コウカー事務所
「で、どこに向かってるんだ?」
僕らはピオンの先導であるいている。それにしてもゴチャゴチャした街だ。なんて言うか統一感がない。石造りの王都のような建物があったかと思うと、完全木造の塔みたいな家があったり、いろんなとこに目立つ看板が出てたりする。
「えっ、知らんでついて来たの?」
「知らんも何もあたしたちここ初めてよ」
「あっ、そうやね。うちが今向かってるのは『コウカー事務所』や」
「「コウカー事務所?」」
僕とマイがハモる。
「ちょっと待ってくださいよ。その何とか事務所に行く前に飯でしょ、飯!」
アンがピオンに食ってかかる。そうだ。なんかオムレツかオムライス食べるって言ってたな。

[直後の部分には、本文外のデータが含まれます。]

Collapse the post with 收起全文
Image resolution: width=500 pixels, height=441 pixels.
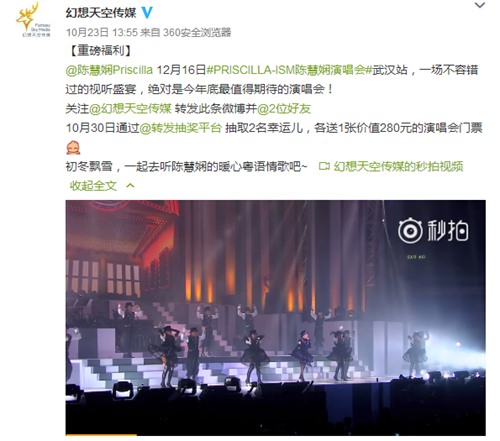click(x=93, y=186)
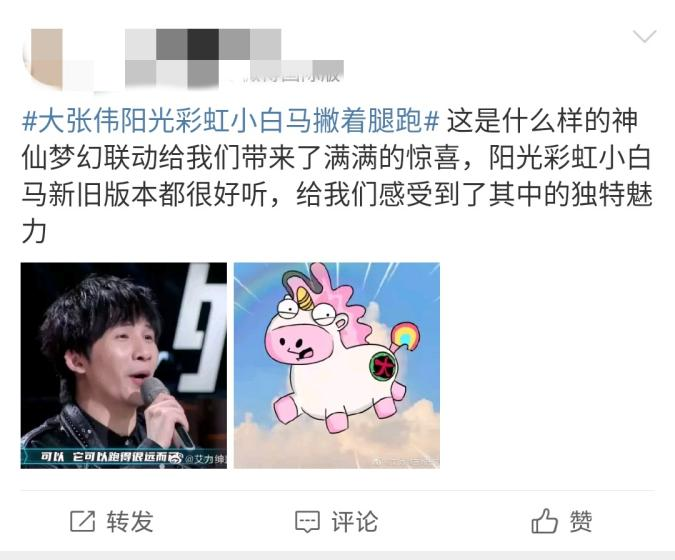This screenshot has width=675, height=560.
Task: Tap the comment speech bubble icon
Action: coord(307,522)
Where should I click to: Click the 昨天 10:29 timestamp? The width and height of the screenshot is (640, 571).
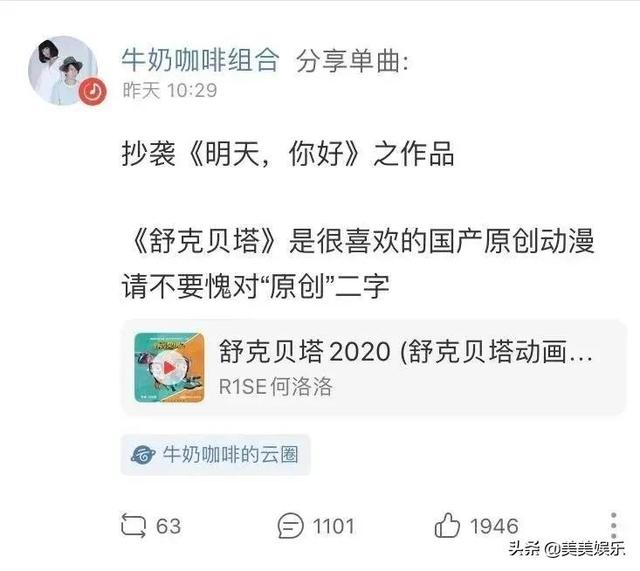[170, 90]
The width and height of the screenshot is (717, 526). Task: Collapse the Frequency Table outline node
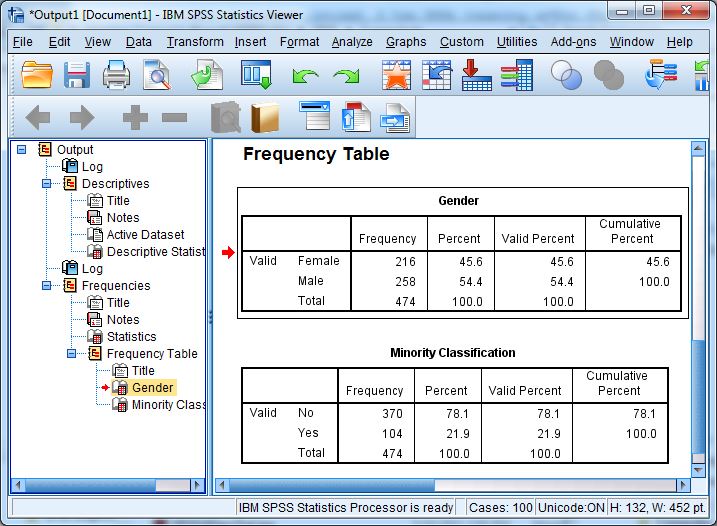71,354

「そうだったわね。うちも小腹すきまろだから、そうねー、そこに入ろっか」
「ん、その『小腹すきまろ』ってなんだ?」
「ああ、それね。なんか昔聞いた言葉で『小腹すいた』って意味らしいけど、かわええからつかってるんよ」
ピオンはそう言ってるけど、可愛いか? まあ、それは置いといて、大通りに面したでっかいオムレツの看板がついた食堂に入る。そういえばなんか、目立つとこにある店って、観光客向けであんま美味しくないって言って無かったか?
そして、僕らはオムレツで腹を満たしたけど、何とも言い難い。確かにデカかった。けど高かった。味は普通らしい。らしいなのは、僕は冒険して図抜けて高価なフィッシュオムレツなるものを口にしたけど、そりゃ酷かった。生魚臭いオムレツ。ここらでは魚があんまり獲れないから魚自体が高価だそうだ。あと、マイが言うには加熱が足りないらしい。温度が低いフライパンとかにクセがある魚を入れたら臭みが増すそうだ。この店じゃ二度と食わんわ。
そして、またピオンについて行く。
「その、コウカー事務所に何しに行くんだ?」
「決まってるやないの。情報収集よ」
なんかピオンの関西弁がウザく聞こえ始めた。最初はちょっと可愛いなって思ってたけど。ずっとはきつい。カロリーが高すぎる。
「ねぇ、コウカー事務所って、あのコウカー興行の事務所なの?」
「そうや」
マイにピオンが答える。コウカー? コウカー? あ、コウカー興行は聞いた事がある。王都で人気なコメディアンを幾人も抱えている事務所だ。けど、僕が王都で好きなコメディアンはコウカー興行じゃない事務所の美味しい物を食べたときに『うまっし』と言う、マッチョな人だ。
それは置いといて。
「なんで、コメディアンの事務所なんだ?」
「知らない人多いと思うけど、コウカー興行には何人も忍者がいるのよ」
ん、忍者芸人。なんか胡散臭くて面白く無さそうだな。